Depuis début 2021, le MSCI China accusait un retard de 30 % par rapport aux autres pays émergents.

Conclusion : les risques et opportunités de la reprise de l’économie chinoise

La Chine émerge enfin, après trois années moroses de pandémie. La politique est à nouveau axée sur la croissance économique et sur le rapprochement – ou reconnecting – avec le reste du monde. Des incitants fiscaux et monétaires, des réglementations favorables et l’envie des Chinois de vivre à nouveau pleinement pourraient constituer les ingrédients du redémarrage chinois. Les investisseurs en actions chinoises ont réagi très positivement à cette perspective.
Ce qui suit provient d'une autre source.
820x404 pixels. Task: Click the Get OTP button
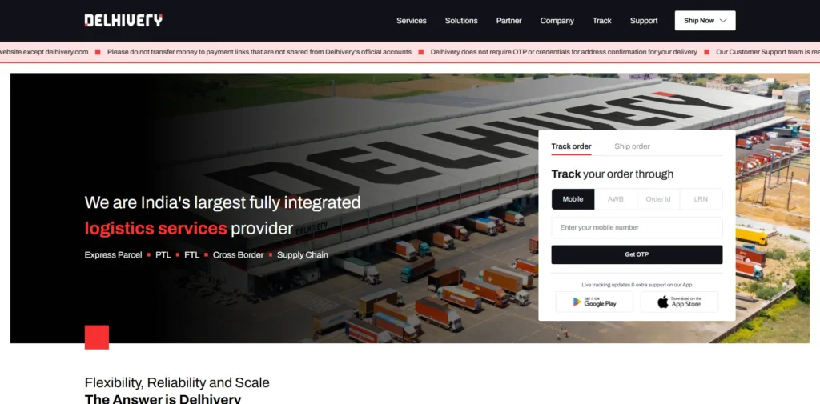coord(637,254)
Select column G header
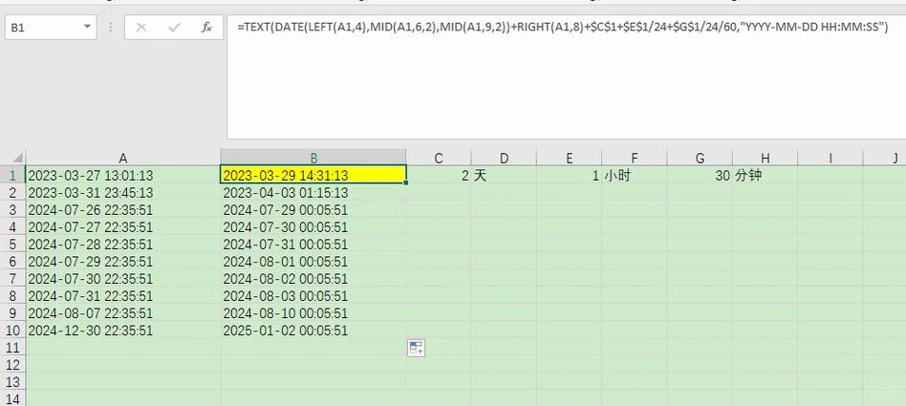The width and height of the screenshot is (906, 406). coord(700,158)
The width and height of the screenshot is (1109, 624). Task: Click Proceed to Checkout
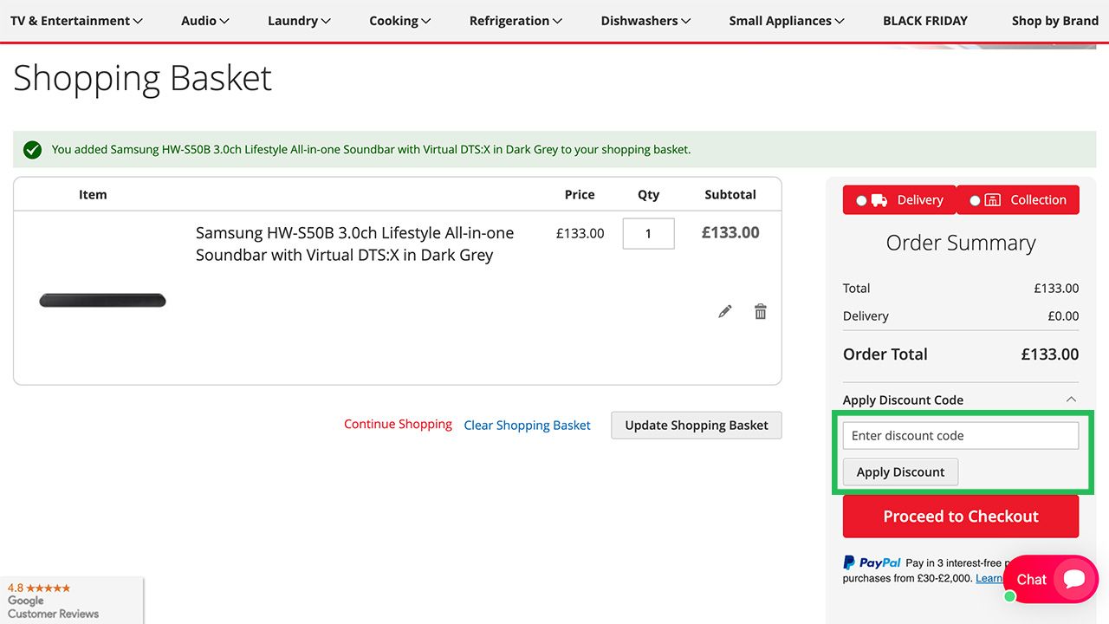point(961,517)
La reprise en Chine est donc déjà partiellement intégrée dans les cours, mais il reste certainement des opportunités à saisir sans pour autant négliger les risques spécifiques à la Chine tels que l’impact – temporaire – de la crise sanitaire ainsi que la problématique structurelle de l’ingérence et du manque de transparence des autorités. Cadelam entend profiter du redémarrage économique en Chine principalement par le biais d’entreprises européennes qui y réalisent une partie importante de leurs activités.